◆ WORK REQUIRED ◆
Write all of the entries again. Keep them exactly as they are.
==== AVAILABLE DATA
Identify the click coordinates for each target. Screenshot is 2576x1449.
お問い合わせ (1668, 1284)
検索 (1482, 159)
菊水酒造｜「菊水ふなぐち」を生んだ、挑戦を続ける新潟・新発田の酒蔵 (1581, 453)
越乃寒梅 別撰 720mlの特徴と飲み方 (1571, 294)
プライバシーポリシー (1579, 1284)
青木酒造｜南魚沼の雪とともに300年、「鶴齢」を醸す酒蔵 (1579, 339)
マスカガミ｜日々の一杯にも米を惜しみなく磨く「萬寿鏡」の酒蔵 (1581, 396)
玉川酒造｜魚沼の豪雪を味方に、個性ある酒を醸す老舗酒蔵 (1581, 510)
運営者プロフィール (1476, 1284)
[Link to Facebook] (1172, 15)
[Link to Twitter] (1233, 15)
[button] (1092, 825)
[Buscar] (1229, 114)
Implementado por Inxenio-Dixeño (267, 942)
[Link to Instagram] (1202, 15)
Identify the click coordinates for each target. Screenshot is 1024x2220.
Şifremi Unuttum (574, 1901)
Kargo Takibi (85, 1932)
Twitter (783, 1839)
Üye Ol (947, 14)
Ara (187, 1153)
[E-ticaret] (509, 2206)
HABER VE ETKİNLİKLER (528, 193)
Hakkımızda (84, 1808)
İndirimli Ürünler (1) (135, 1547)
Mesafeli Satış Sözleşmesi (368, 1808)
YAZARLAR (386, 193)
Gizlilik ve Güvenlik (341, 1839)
========
◆ SOLUTION FOR THIS TASK ◆
Identify the click coordinates for each target. Screenshot is 2576x1449.
お問い合わせ (1668, 1284)
検索 (1482, 159)
菊水酒造｜「菊水ふなぐち」を生んだ、挑戦を続ける新潟・新発田の酒蔵 (1581, 453)
越乃寒梅 別撰 720mlの特徴と飲み方 (1571, 294)
プライバシーポリシー (1579, 1284)
青木酒造｜南魚沼の雪とともに300年、「鶴齢」を醸す酒蔵 (1579, 339)
マスカガミ｜日々の一杯にも米を惜しみなく磨く「萬寿鏡」の酒蔵 (1581, 396)
玉川酒造｜魚沼の豪雪を味方に、個性ある酒を醸す老舗酒蔵 (1581, 510)
運営者プロフィール (1476, 1284)
[Link to Facebook] (1172, 15)
[Link to Twitter] (1233, 15)
[button] (1092, 825)
[Buscar] (1229, 114)
Implementado por Inxenio-Dixeño (267, 942)
[Link to Instagram] (1202, 15)
Identify the click coordinates for each target. Screenshot is 1024x2220.
Şifremi Unuttum (574, 1901)
Kargo Takibi (85, 1932)
Twitter (783, 1839)
Üye Ol (947, 14)
Ara (187, 1153)
[E-ticaret] (509, 2206)
HABER VE ETKİNLİKLER (528, 193)
Hakkımızda (84, 1808)
İndirimli Ürünler (1) (135, 1547)
Mesafeli Satış Sözleşmesi (368, 1808)
YAZARLAR (386, 193)
Gizlilik ve Güvenlik (341, 1839)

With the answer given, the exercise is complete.